Tra le chiese principali per i pellegrinaggi, il Decreto dell’Arcivescovo individua la Cattedrale di Cosenza, simbolo del patrimonio religioso della città, la Basilica minore-Santuario di San Francesco di Paola e la Basilica minore di Sant’Angelo di Acri. Insieme a queste, saranno punti di riferimento anche la Basilica della Madonna della Catena a Laurignano e il Santuario di San Francesco di Paterno.
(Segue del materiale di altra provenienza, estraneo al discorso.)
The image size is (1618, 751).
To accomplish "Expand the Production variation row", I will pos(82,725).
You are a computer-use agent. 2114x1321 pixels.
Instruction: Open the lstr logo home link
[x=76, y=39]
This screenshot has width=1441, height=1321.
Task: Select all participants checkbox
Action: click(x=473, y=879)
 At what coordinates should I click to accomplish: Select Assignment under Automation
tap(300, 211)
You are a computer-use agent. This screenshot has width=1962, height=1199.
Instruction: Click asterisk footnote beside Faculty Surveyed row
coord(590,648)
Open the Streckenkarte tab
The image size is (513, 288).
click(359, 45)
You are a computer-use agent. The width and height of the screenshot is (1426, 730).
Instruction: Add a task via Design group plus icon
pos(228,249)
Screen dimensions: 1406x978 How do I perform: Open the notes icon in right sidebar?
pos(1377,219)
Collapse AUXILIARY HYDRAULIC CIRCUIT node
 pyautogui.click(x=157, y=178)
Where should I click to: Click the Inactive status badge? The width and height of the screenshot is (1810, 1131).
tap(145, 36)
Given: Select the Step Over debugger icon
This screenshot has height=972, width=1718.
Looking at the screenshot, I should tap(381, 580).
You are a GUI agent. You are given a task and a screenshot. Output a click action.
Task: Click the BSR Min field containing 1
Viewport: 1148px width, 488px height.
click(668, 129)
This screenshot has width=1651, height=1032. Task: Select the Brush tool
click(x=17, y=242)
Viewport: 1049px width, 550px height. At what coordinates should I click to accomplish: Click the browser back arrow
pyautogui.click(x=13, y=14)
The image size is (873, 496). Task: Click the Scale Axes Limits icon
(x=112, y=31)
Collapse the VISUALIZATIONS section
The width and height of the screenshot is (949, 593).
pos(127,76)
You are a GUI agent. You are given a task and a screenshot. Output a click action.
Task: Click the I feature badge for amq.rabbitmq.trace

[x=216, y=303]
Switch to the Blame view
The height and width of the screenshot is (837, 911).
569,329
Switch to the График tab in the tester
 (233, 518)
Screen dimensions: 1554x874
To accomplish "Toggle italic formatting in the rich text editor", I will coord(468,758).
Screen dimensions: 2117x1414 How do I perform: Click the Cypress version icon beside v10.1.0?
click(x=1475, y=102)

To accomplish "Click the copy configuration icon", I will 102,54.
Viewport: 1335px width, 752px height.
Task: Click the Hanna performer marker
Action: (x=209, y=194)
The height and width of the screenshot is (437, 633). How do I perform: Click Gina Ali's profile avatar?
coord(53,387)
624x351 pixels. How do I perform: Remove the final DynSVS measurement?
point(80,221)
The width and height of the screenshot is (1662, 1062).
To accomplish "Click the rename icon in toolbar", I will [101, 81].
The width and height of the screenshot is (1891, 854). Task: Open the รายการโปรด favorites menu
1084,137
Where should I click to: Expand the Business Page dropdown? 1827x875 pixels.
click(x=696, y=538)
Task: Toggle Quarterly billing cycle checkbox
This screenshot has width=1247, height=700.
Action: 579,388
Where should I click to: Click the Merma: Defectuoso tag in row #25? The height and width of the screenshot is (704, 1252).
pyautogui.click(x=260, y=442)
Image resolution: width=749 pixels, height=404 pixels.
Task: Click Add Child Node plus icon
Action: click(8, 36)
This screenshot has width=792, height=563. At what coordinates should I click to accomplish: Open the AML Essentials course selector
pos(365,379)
Questi luoghi saranno pronti ad accogliere i fedeli durante l’intero Giubileo, con percorsi di preparazione spirituale e la possibilità di ricevere i sacramenti dell’eucarestia e della riconciliazione.
L’Arcivescovo ha inoltre riservato alcuni Santuari per particolari periodi dell’anno: i fedeli potranno ricevere l’indulgenza durante i tempi di Avvento e Quaresima e nei mesi di agosto e settembre presso il Santissimo Crocifisso di Cosenza, Sant’Umile di Bisignano, Santa Maria della Serra a Montalto Uffugo, San Francesco di Paola a Spezzano Sila, Santa Liberata a Santo Stefano di Rogliano, e Santa Maria dell’Accoglienza a Mendicino. La selezione di questi luoghi risponde all’esigenza di favorire una partecipazione intensa e diffusa sul territorio, incentivando momenti di riflessione e spiritualità in preparazione all’Anno Santo.
Questa preparazione anticipata del Giubileo riflette la volontà dell’Arcidiocesi di promuovere un’esperienza religiosa accessibile a tutti, valorizzando al tempo stesso il patrimonio spirituale e culturale locale. I percorsi di pellegrinaggio ei momenti di preghiera comunitaria verranno organizzati nelle chiese e nei santuari selezionati, in modo da rendere l’Anno Santo un’occasione di rinnovamento della fede per tutta la comunità.